After Eilis's journey to Brooklyn (which was one of the most tenuous scenes of the book when she along with the other passengers battled sea sickness), she is personally escorted by a priest to a respectable boarding house full of other respectable young women.  She gets a job at Bartocci's department store and at the urging of the priest, studies bookkeeping.  When she attends a local Irish dance, she meets and falls for an Italian American named Tony who despite his family's disdain for the Irish, has a "thing" for Irish girls.

Their relationship, like all the relationships in this book, is subtle.  There are no dramatic moments when my heart beat out of my chest, but I was rapt to find out what would become of them.  That is the true art of what Toibin's book brings.  It doesn't go about shouting and showing off.  It's the strength of the ordinary that draws in the reader and holds her there until the ending.

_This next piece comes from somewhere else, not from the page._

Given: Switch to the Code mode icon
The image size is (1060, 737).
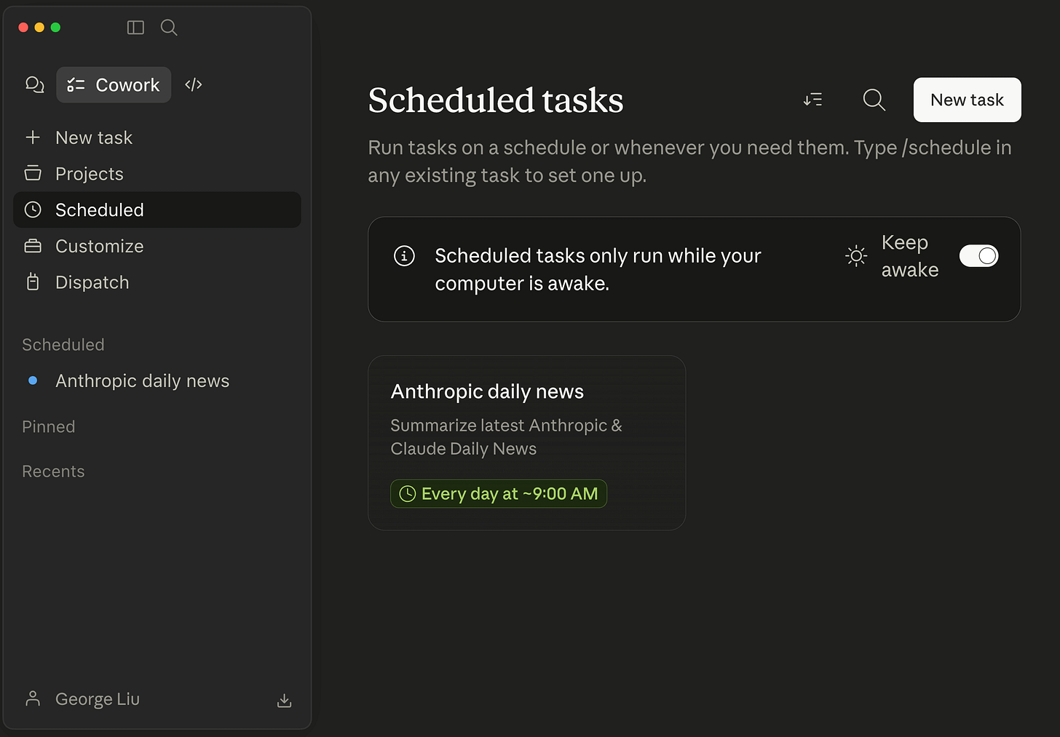Looking at the screenshot, I should pos(194,85).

Eilis returns to Ireland to attend a funeral and finds herself in a few more dilemmas involving her mother wanting her to remain there and her mother's stoicism.  She also begins a relationship with a charismatic man and puts herself in a situation where she needs to decide where her loyalties will reside.  Where will home be? What in our lives is worth our attachments and what should we abandon to grow and move on? What is love and how does it pull us in different directions? Most importantly what constitutes home?

These are the questions that "Brooklyn" examines quietly in the ordinary life of an ordinary girl.

For me, this is the perfect book for a fall weekend with a cup of tea, and a nice big fuzzy blanket which may not sound like a big adventure but there is beauty in the ordinary days of our lives.

 (credit given to Jo for so nicely giving me this book when I told her I was in a reading dry spell).